WHAT THIS TASK INVOLVES.
Pull out each line of the listing that contains the string "Instruction". Case counts when matching.

ENTRIES SHOWN.
---

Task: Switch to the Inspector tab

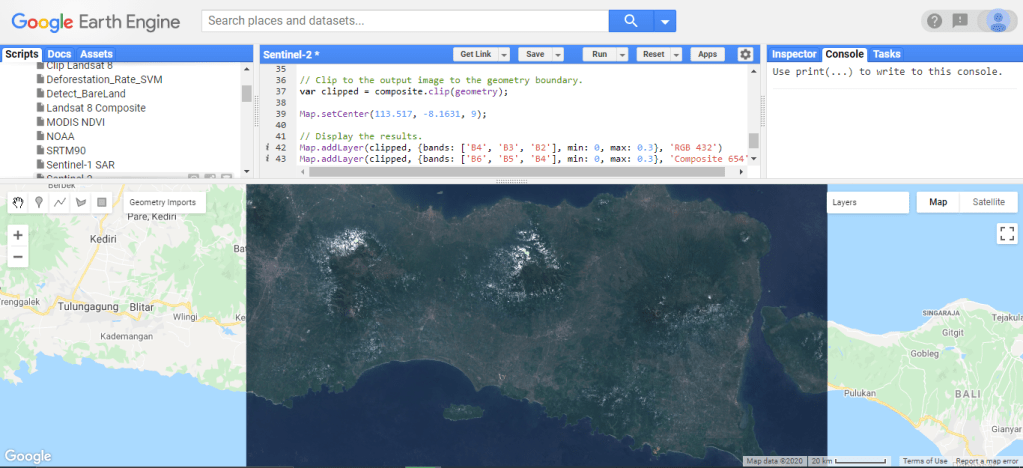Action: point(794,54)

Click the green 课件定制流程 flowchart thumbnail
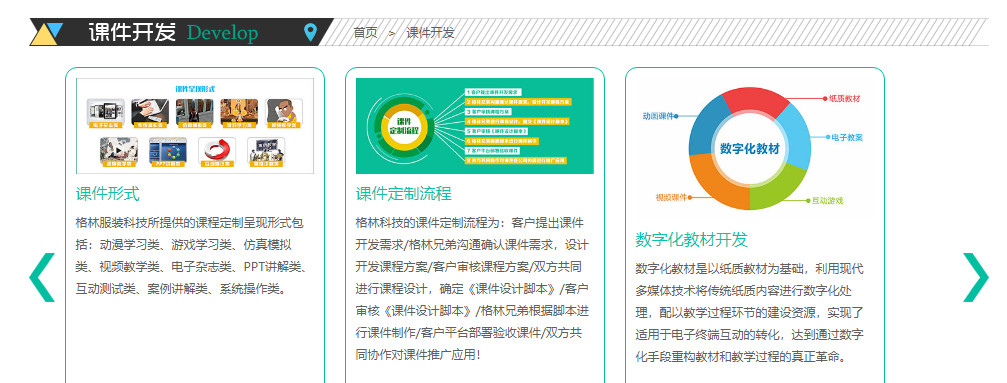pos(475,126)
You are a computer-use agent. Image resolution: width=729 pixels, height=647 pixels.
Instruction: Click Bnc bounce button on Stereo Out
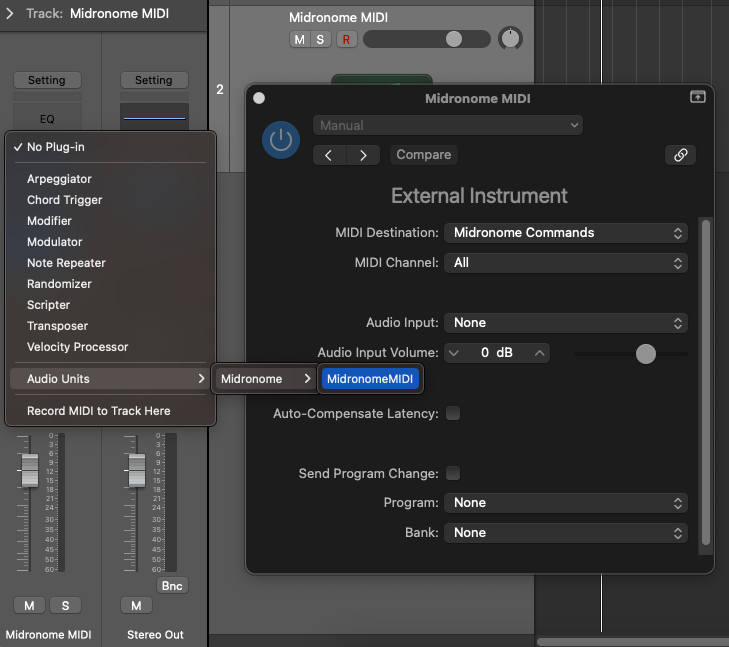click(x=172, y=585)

---

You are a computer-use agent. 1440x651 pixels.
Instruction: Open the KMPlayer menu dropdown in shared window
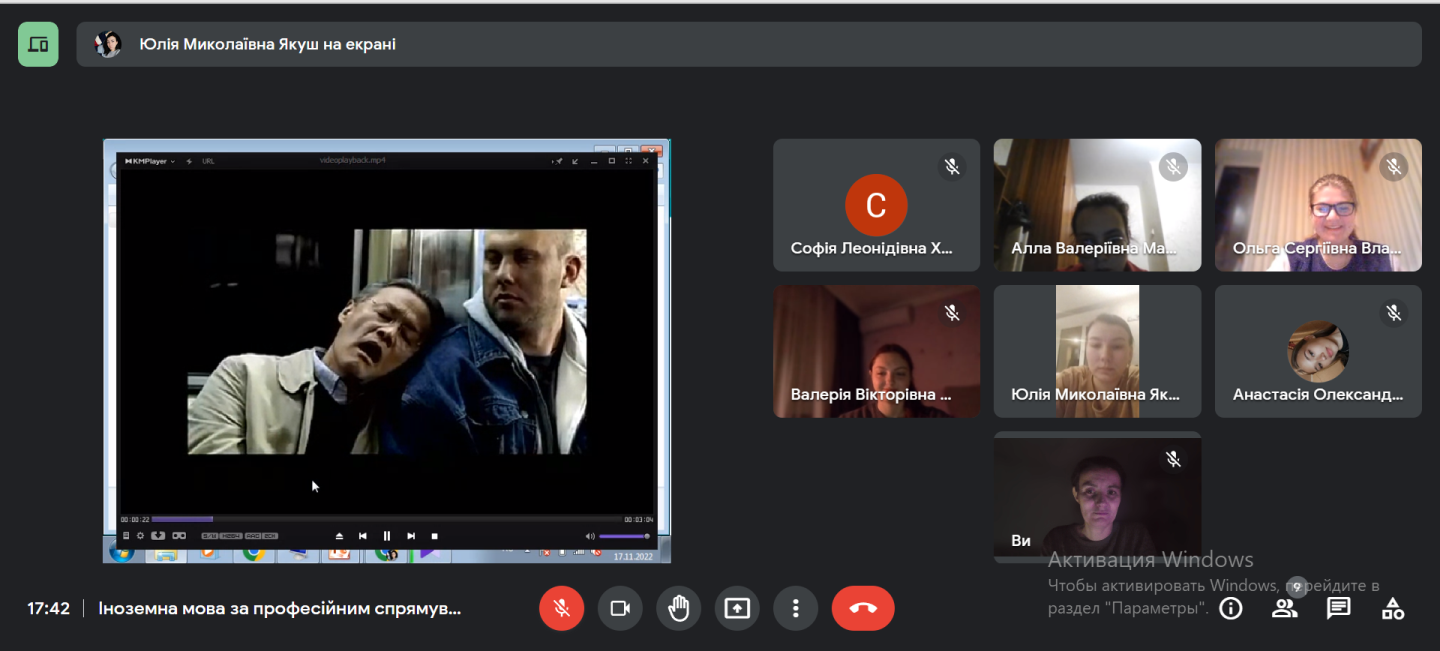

---

WRITTEN SOLUTION.
Instruction: Click Bnc bounce button on Stereo Out
Instruction: Open the KMPlayer menu dropdown in shared window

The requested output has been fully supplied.